Building an event loop taught me to think about code as graphs of function calls. That mindset was fresh in my head when I ran into the code archaeology problem at work.
The connection was clear to me... what if you did the graph traversal with static analysis and let the LLM do what it's good at?
That question was more interesting than finishing modules 5-7 of rkv. So I followed it.
This is how side quests work. You learn something in project A, and it unlocks a question you couldn't have asked before. Project B is born. It's not distraction, it's compounding curiosity!
The distinction that matters
Not all project-hopping is equal. There's a difference between:
Following curiosity: You learned something that opened a new door. The new thing is genuinely more interesting than continuing the old thing. You're moving toward something.

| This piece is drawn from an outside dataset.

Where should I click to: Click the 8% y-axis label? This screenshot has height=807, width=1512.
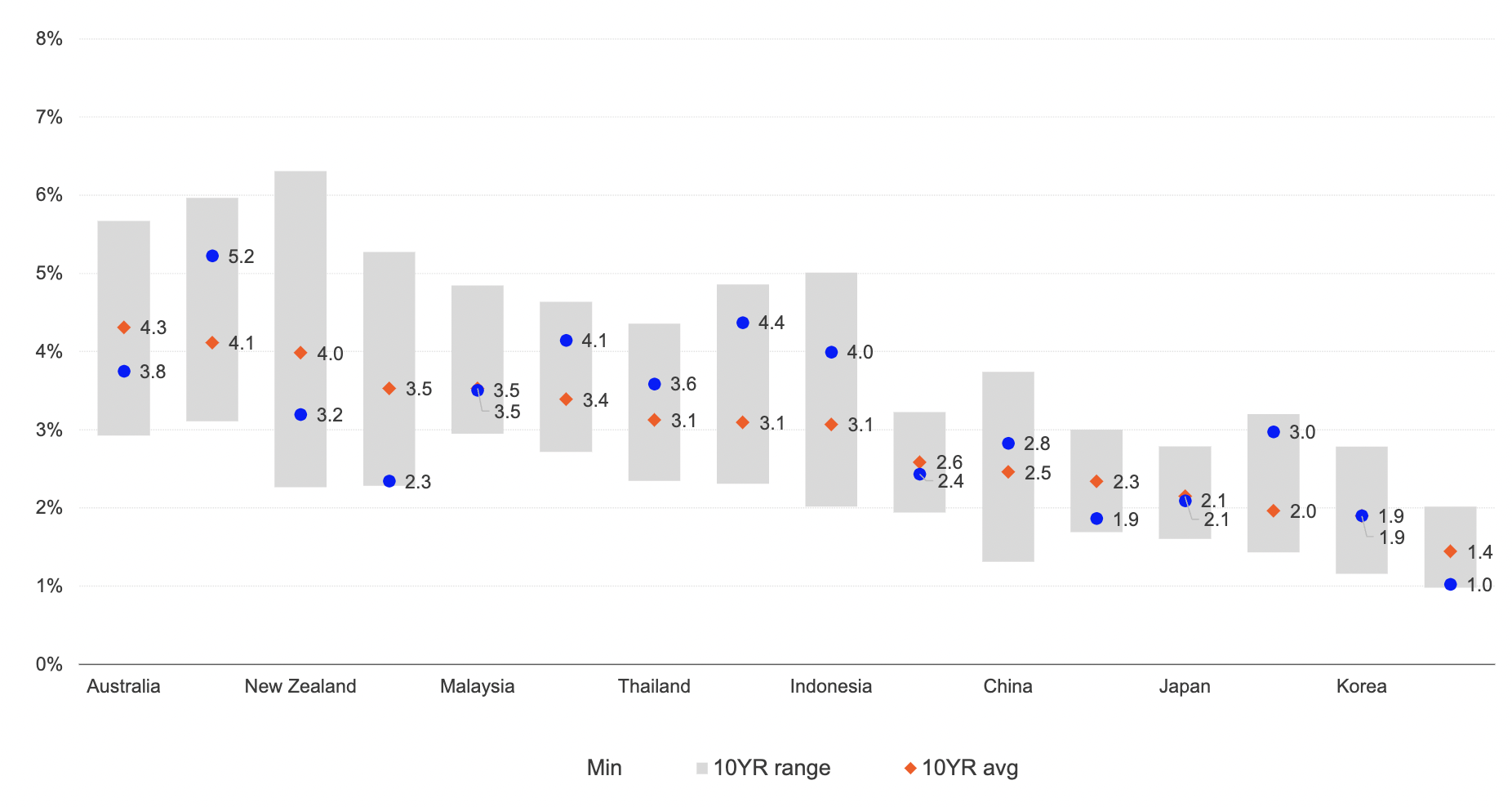pos(49,39)
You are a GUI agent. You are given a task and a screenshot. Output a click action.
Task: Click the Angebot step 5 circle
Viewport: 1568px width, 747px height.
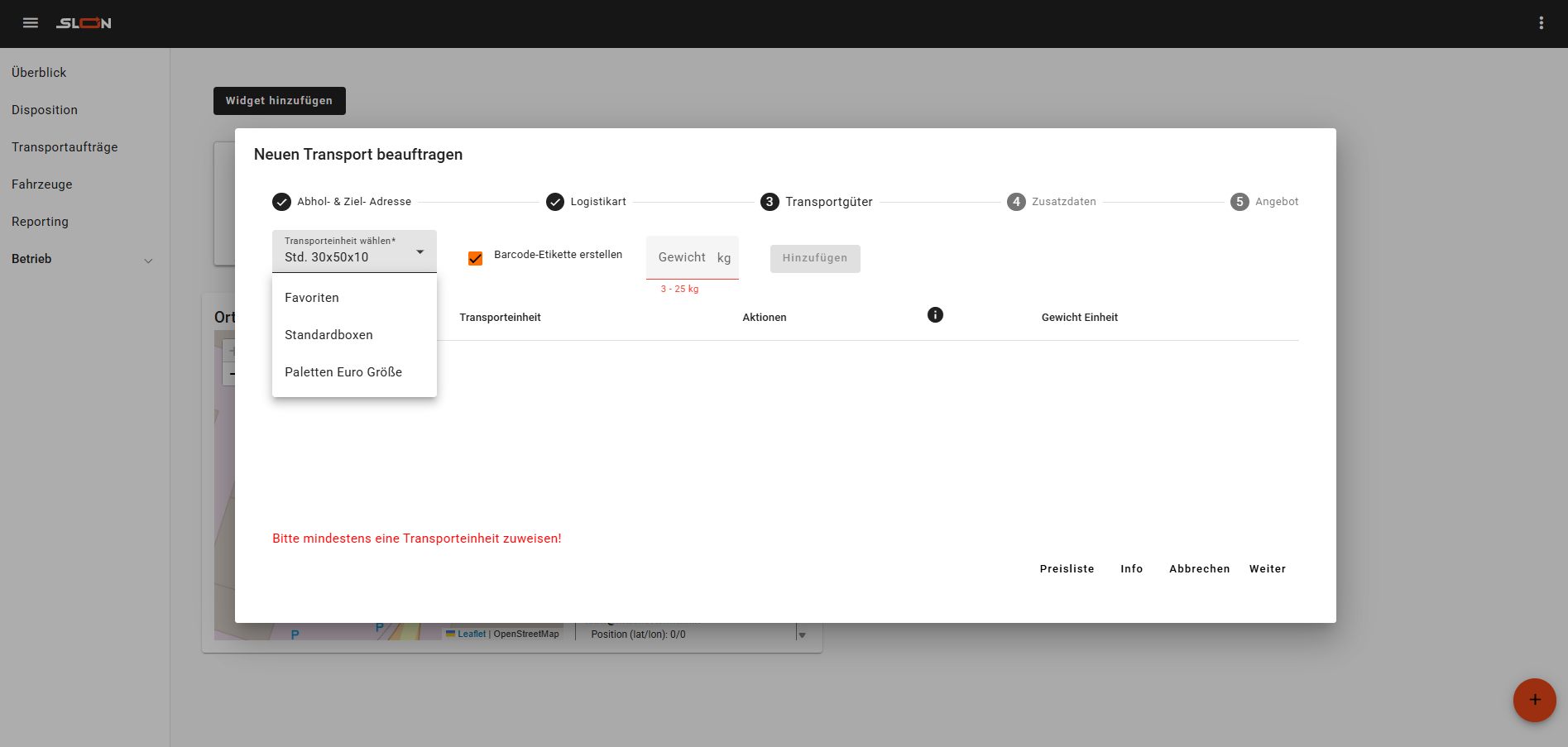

Avoiding discomfort: You hit a wall, something you don't understand, and instead of pushing through, you start something new. You're moving away from something.

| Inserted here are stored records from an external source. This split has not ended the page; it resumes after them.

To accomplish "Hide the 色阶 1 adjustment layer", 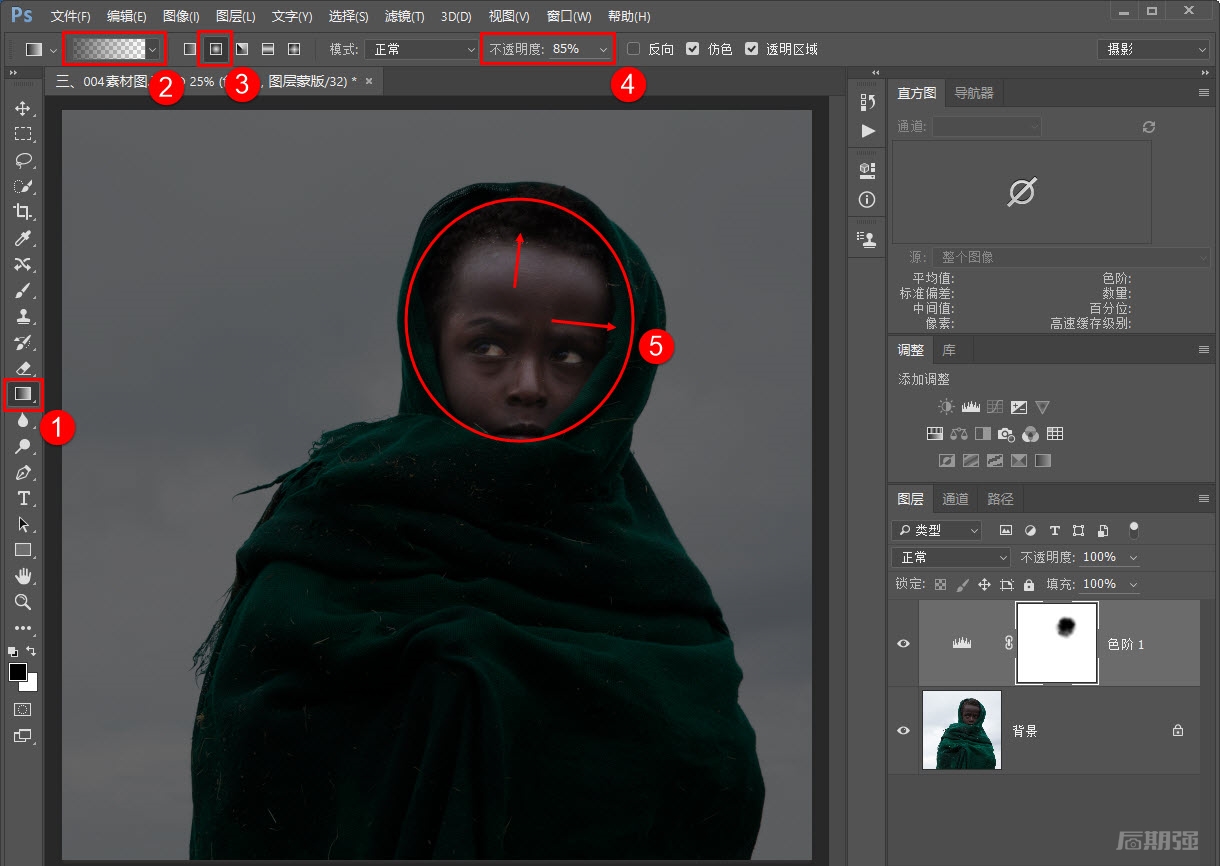I will 903,644.
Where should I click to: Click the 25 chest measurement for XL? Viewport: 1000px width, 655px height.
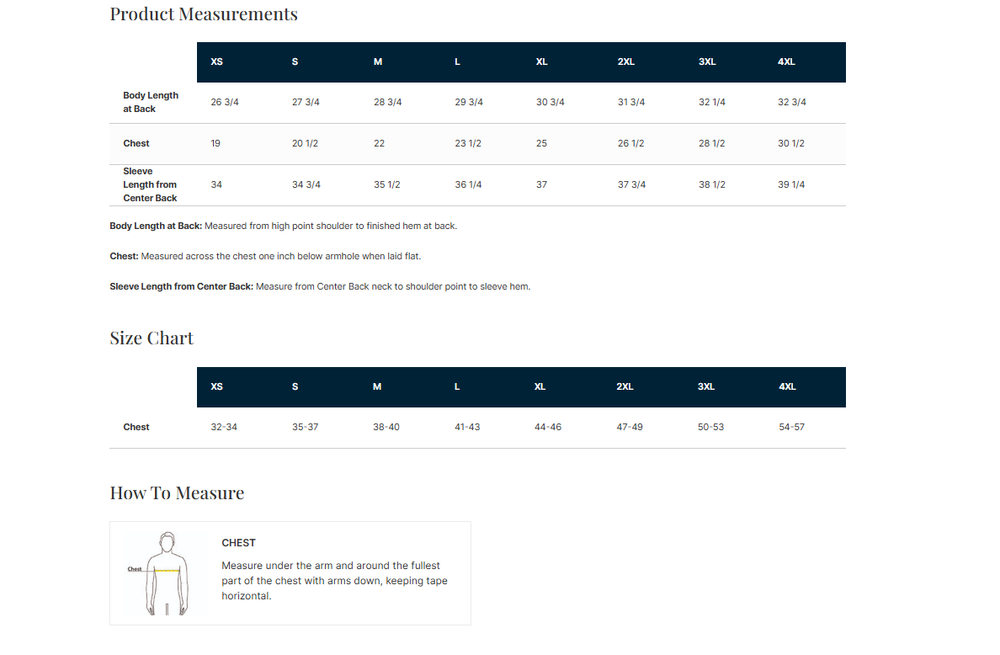(541, 144)
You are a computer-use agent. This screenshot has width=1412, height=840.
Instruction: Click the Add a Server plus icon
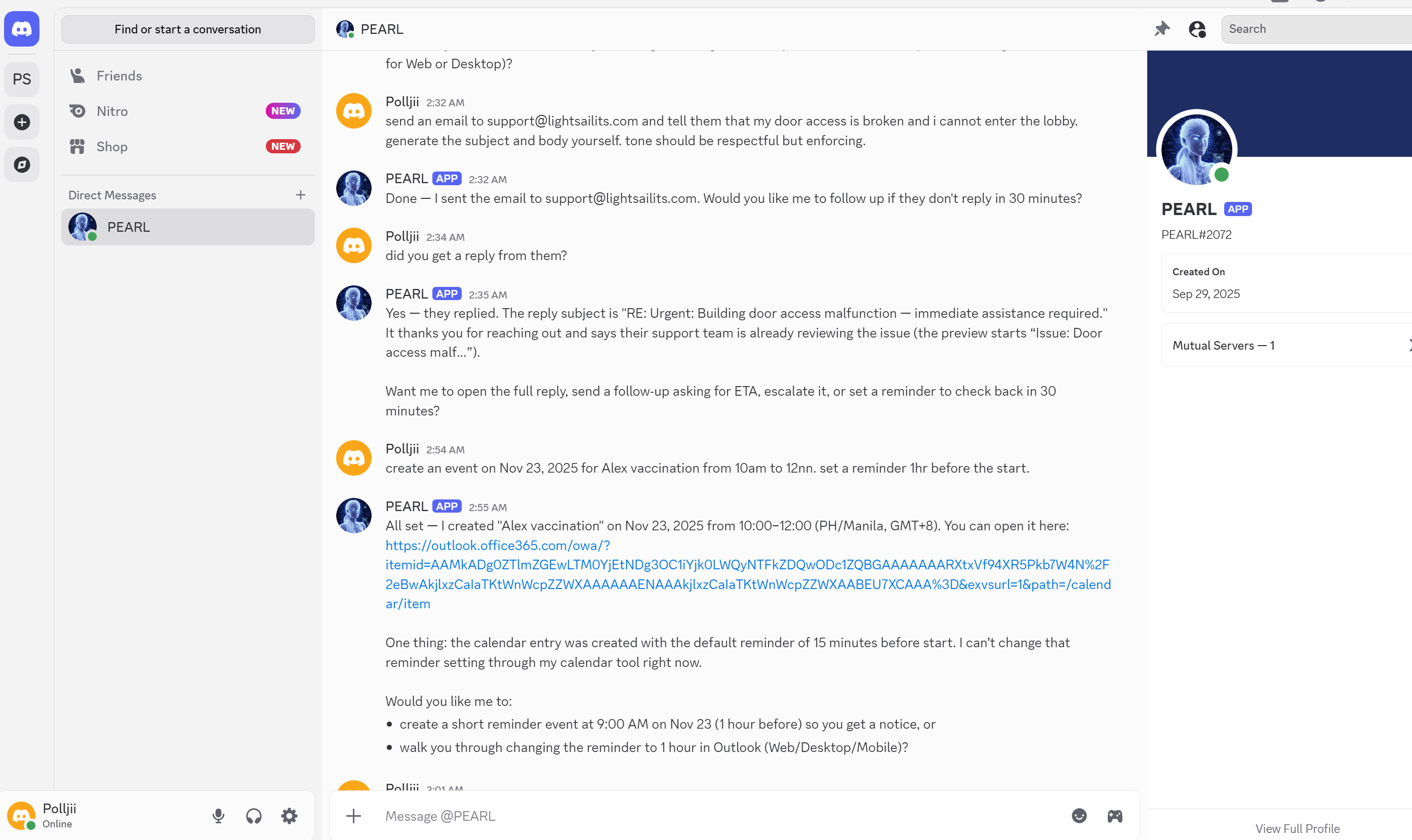point(21,122)
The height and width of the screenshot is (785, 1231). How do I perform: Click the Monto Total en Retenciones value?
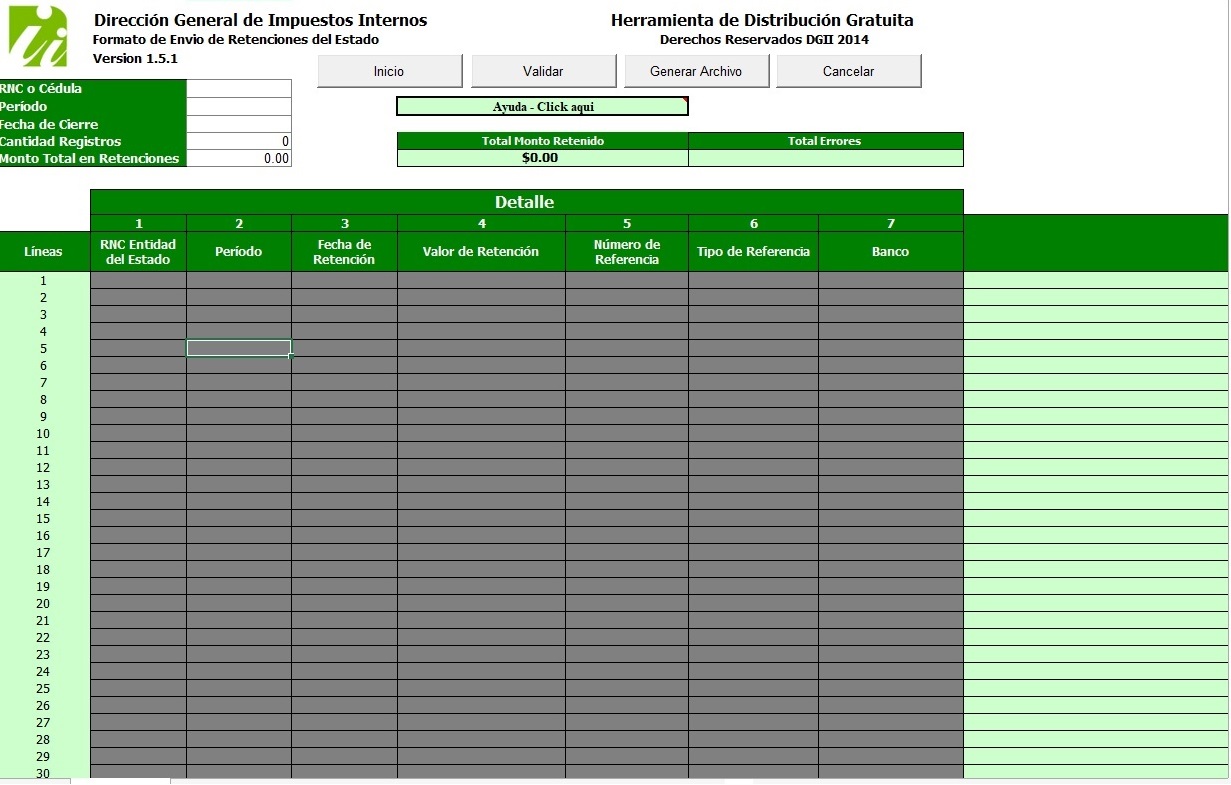(238, 158)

The first one is how learning actually works. The second one is procrastination with extra steps.
How do I tell the difference? Honestly, it's not always clear. But there's a rough heuristic: if you're leaving because the remaining work is too easy, that's curiosity. If you're leaving because the remaining work is too hard, that's avoidance.
With rkv, I could tell you exactly how to implement the remaining modules. There's no mystery left. That's why I stopped.
With the encryption module I had planned? I didn't understand it well enough to implement it. If I had stopped there, it would have been quitting cause it was hard.
Unfinished doesn't mean failed
Each of my unfinished projects taught me something. None of these projects are "finished." All of them made me a better engineer.
The code is secondary. The understanding is the point. Once you have the understanding, the code is just... code. You can write it anytime. You probably don't need to.
And even if I forget how something specifically works, the whole idea of exposing yourself to new paradigms is in itself valuable. Gives you diversity of thought.
The framework still matters
In my learning framework post, I talked about structure — knowledge bases, project logs, writing things down. That still matters.
But structure is scaffolding, not a cage. The logs help you consolidate what you learned. They don't obligate you to keep going after the learning stops.
If anything, the logs make it easier to move on. When you've written down what you learned, you don't need to keep the project alive to remember it. The knowledge is captured. The project can rest.
So will I finish rkv? Will anchors become a real tool or stay a proof of concept? I don't know, and honestly I don't care that much.
What I know is that I understand things today that I didn't understand six months ago. The unfinished projects are how I got here.